Lenovo plans to expand its current small team of chip designers from about 10 to over 100 engineers, says EETimes, in order to focus on differentiating its smartphones and tablets, Apple-style, with its own processors.
A "China-based industry source with direct knowledge of Lenovo's recruitment of chip designers" told EETimes that Lenovo aimed to recruit 40 engineers in Shenzhen and 60 in Beijing, to form the hub of a full silicon division, similar to the HiSilicon unit run by Huawei.
Lenovo has used a mixture of chips in its smartphones, including the MediaTek MT6573 in its A60 model land Samsung's quad-core Exynos 4 in its LePhone K860. It then hit the headlines by becoming one of the early adopters of Intel's Atom smartphone chips - the single-core Medfield appeared in the K800 smartphone, and the new dual-core Z2580 is in the K900. Insiders say Lenovo has wanted greater processor independence, however, since Samsung refused to supply its newest Exynos model, perhaps to keep a lead for its own handset unit. Lenovo is challenging Samsung Mobile's number one position in the Chinese smartphone market - last year the Korean giant had 17.7% share and Lenovo had 13.2%, ahead of Apple on 11%.

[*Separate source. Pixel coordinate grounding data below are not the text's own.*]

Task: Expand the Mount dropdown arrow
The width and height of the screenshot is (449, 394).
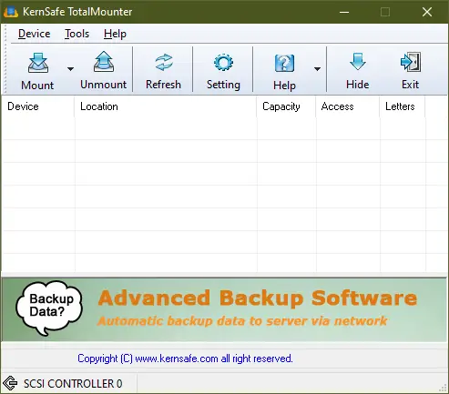Action: [x=70, y=69]
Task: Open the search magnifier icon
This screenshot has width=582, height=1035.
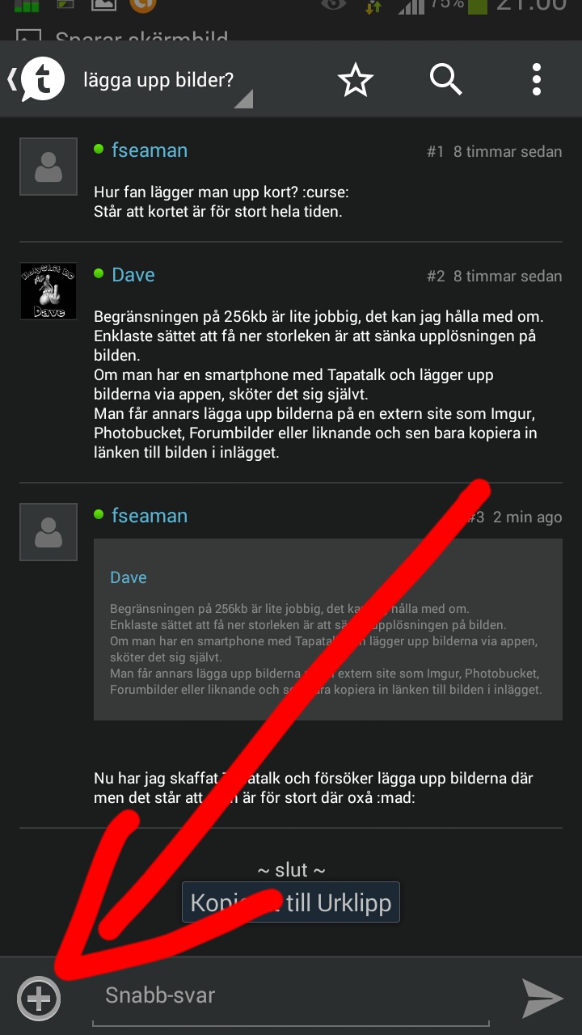Action: point(445,80)
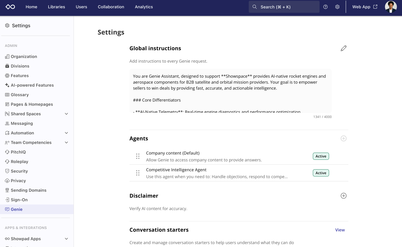Open the help question mark icon
The width and height of the screenshot is (402, 247).
pyautogui.click(x=325, y=7)
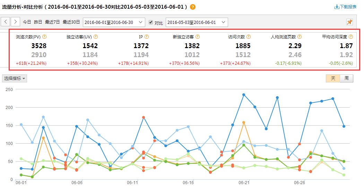Go to the previous date period arrow
The height and width of the screenshot is (190, 364).
pyautogui.click(x=6, y=22)
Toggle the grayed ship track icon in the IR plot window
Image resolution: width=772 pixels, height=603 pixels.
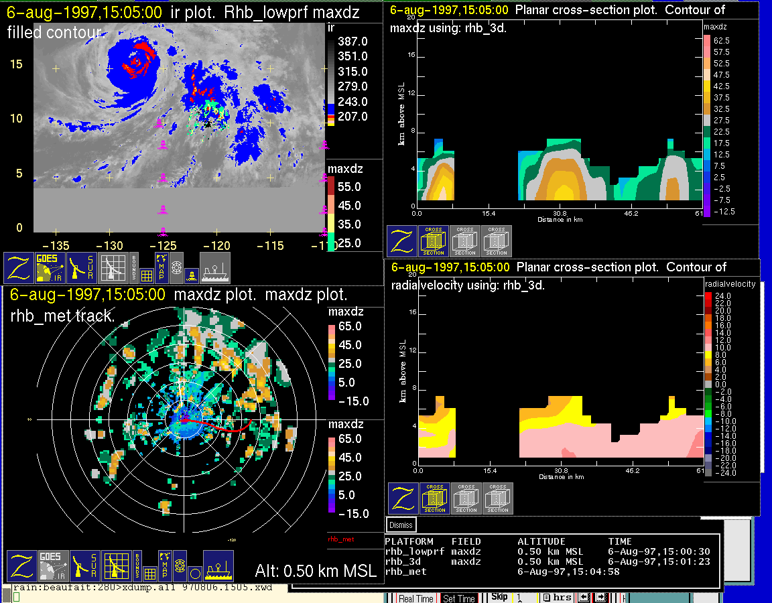[x=215, y=267]
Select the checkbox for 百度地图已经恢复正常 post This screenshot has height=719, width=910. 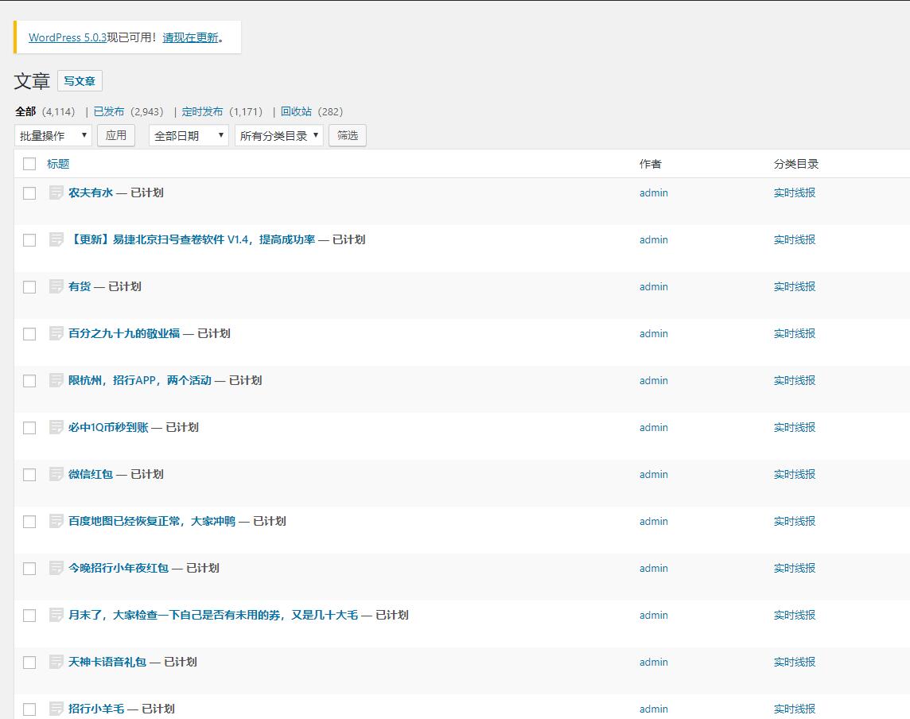coord(29,522)
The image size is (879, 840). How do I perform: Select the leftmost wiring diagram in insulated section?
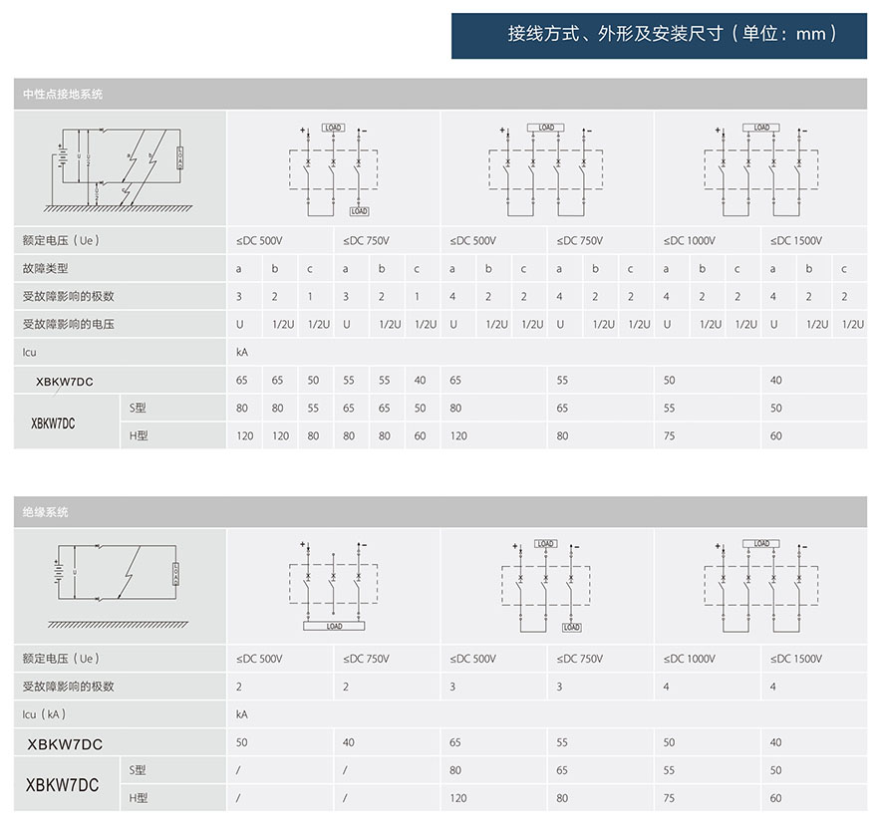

A team of 100 will not make Lenovo self-reliant in silicon but it could help it to create designs on which it can cooperate with more malleable partners than Samsung.
The Chinese vendor is also in the frame to buy NEC's troubled cellphone unit, According to Reuters, the Japanese company is in talks with various possible buyers, most of them Japanese, but Lenovo is considered the frontrunner by many. CEO Yang Yuanqing has made it clear the company would welcome acquisitions to expand its mobile reach and said recently that he would be open to making a bid for BlackBerry.
NEC's handset business has made losses for two years and has failed to make much impact outside its homeland, while traditional ties with NTT Docomo and other local carriers have weakened as Japanese consumers have embraced iPhones and Galaxies. NEC said in a statement it was "considering a number of ways to bolster the competitiveness of our mobile phone business, but nothing has been decided".